[Stored records]
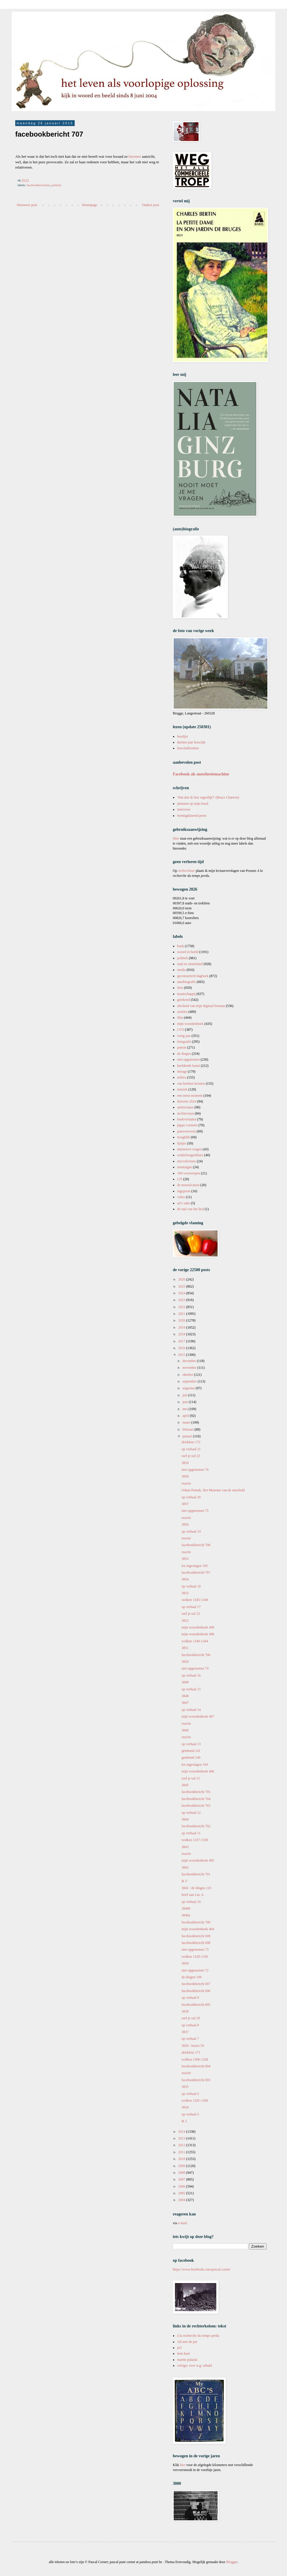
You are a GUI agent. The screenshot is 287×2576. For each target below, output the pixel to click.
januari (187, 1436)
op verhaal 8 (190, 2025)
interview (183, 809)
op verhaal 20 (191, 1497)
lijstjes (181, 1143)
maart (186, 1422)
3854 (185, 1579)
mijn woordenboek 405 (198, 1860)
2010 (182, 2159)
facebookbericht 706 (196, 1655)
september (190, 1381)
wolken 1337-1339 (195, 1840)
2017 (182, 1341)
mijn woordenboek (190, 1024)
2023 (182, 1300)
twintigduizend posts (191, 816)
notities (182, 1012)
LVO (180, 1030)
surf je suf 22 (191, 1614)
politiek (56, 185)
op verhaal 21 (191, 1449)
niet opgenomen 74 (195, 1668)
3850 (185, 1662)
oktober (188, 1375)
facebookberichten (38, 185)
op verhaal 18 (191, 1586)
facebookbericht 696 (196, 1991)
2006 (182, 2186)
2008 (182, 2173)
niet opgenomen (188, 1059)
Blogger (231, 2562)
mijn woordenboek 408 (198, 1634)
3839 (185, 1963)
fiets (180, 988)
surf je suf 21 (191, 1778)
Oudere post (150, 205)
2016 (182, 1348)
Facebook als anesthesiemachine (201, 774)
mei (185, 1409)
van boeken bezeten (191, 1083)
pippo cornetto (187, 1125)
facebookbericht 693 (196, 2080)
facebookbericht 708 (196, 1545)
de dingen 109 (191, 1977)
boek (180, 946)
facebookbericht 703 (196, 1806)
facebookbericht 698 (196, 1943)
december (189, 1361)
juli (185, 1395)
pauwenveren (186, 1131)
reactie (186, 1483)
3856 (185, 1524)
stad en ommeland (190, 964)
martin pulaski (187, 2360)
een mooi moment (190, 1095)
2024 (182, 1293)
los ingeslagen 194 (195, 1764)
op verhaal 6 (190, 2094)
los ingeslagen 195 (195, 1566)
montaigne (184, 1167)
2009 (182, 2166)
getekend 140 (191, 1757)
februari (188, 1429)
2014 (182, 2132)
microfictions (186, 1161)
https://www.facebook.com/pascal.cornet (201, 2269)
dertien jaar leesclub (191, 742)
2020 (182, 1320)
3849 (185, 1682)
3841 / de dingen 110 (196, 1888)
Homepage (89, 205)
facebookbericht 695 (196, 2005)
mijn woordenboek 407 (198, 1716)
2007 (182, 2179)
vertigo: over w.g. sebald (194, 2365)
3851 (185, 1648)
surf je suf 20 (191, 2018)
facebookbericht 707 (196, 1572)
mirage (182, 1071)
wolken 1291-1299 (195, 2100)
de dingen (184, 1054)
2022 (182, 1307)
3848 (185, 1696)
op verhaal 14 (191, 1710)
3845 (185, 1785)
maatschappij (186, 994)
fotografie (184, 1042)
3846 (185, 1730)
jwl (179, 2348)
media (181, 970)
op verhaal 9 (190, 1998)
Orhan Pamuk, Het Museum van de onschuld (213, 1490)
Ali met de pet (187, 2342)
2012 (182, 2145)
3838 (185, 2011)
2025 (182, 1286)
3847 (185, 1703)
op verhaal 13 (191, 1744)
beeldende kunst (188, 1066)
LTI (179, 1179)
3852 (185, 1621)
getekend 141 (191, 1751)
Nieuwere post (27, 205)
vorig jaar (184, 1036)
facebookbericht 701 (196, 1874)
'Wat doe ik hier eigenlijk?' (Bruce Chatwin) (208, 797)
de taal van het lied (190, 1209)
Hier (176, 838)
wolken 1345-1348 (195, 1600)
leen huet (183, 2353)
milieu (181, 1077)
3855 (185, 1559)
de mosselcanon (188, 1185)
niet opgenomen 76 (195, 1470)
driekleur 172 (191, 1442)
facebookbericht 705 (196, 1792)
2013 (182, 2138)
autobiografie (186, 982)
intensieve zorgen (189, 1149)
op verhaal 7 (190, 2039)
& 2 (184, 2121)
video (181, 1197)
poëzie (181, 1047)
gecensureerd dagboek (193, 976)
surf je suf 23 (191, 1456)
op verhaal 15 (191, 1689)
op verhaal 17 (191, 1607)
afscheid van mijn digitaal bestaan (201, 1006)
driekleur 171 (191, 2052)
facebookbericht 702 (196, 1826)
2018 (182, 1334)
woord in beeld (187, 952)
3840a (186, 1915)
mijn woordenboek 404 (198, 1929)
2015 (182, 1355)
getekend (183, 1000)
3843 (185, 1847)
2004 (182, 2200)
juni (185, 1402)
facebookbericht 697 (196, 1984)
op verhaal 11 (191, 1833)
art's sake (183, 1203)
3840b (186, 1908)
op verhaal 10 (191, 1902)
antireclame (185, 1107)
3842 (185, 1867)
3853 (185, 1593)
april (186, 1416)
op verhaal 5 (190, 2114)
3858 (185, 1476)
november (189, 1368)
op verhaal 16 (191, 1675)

**Problem details**: Reproduce, word for word and in full, only the lines above that start at the line with "facebookbericht 706 (196, 1655)" and run through the line with "Chatwin) (208, 797)", both ends included.

**Your solution**:
facebookbericht 706 (196, 1655)
september (190, 1381)
wolken 1337-1339 (195, 1840)
2017 (182, 1341)
mijn woordenboek (190, 1024)
2023 (182, 1300)
twintigduizend posts (191, 816)
notities (182, 1012)
LVO (180, 1030)
surf je suf 22 (191, 1614)
politiek (56, 185)
op verhaal 21 (191, 1449)
niet opgenomen 74 (195, 1668)
3850 (185, 1662)
oktober (188, 1375)
facebookberichten (38, 185)
op verhaal 18 (191, 1586)
facebookbericht 696 (196, 1991)
2006 (182, 2186)
2008 (182, 2173)
niet opgenomen (188, 1059)
Blogger (231, 2562)
mijn woordenboek 408 (198, 1634)
3839 (185, 1963)
fiets (180, 988)
surf je suf 21 (191, 1778)
Oudere post (150, 205)
2016 (182, 1348)
Facebook als anesthesiemachine (201, 774)
mei (185, 1409)
van boeken bezeten (191, 1083)
pippo cornetto (187, 1125)
facebookbericht 693 (196, 2080)
facebookbericht 708 (196, 1545)
de dingen 109 (191, 1977)
boek (180, 946)
facebookbericht 703 (196, 1806)
facebookbericht 698 (196, 1943)
december (189, 1361)
juli (185, 1395)
pauwenveren (186, 1131)
reactie (186, 1483)
3856 (185, 1524)
stad en ommeland (190, 964)
martin pulaski (187, 2360)
een mooi moment (190, 1095)
2024 (182, 1293)
los ingeslagen 194 (195, 1764)
op verhaal 6 (190, 2094)
los ingeslagen 195 (195, 1566)
montaigne (184, 1167)
2009 (182, 2166)
getekend 140 (191, 1757)
februari (188, 1429)
2014 (182, 2132)
microfictions (186, 1161)
https://www.facebook.com/pascal.cornet (201, 2269)
dertien jaar leesclub (191, 742)
2020 (182, 1320)
3849 (185, 1682)
3841 / de dingen 110 (196, 1888)
Homepage (89, 205)
facebookbericht 695 (196, 2005)
mijn woordenboek 407 (198, 1716)
2007 (182, 2179)
vertigo: over w.g. sebald (194, 2365)
3851 (185, 1648)
surf je suf 20 (191, 2018)
facebookbericht 707 (196, 1572)
mirage (182, 1071)
wolken 1291-1299 (195, 2100)
de dingen (184, 1054)
2022 (182, 1307)
3848 (185, 1696)
op verhaal 14 (191, 1710)
3845 (185, 1785)
maatschappij (186, 994)
fotografie (184, 1042)
3846 (185, 1730)
jwl (179, 2348)
media (181, 970)
op verhaal 9 (190, 1998)
Orhan Pamuk, Het Museum van de onschuld (213, 1490)
Ali met de pet (187, 2342)
2012 (182, 2145)
3838 (185, 2011)
2025 (182, 1286)
3847 (185, 1703)
op verhaal 13 (191, 1744)
beeldende kunst (188, 1066)
LTI (179, 1179)
3852 (185, 1621)
getekend 141 (191, 1751)
Nieuwere post (27, 205)
vorig jaar (184, 1036)
facebookbericht 701 (196, 1874)
'Wat doe ik hier eigenlijk?' (Bruce Chatwin) (208, 797)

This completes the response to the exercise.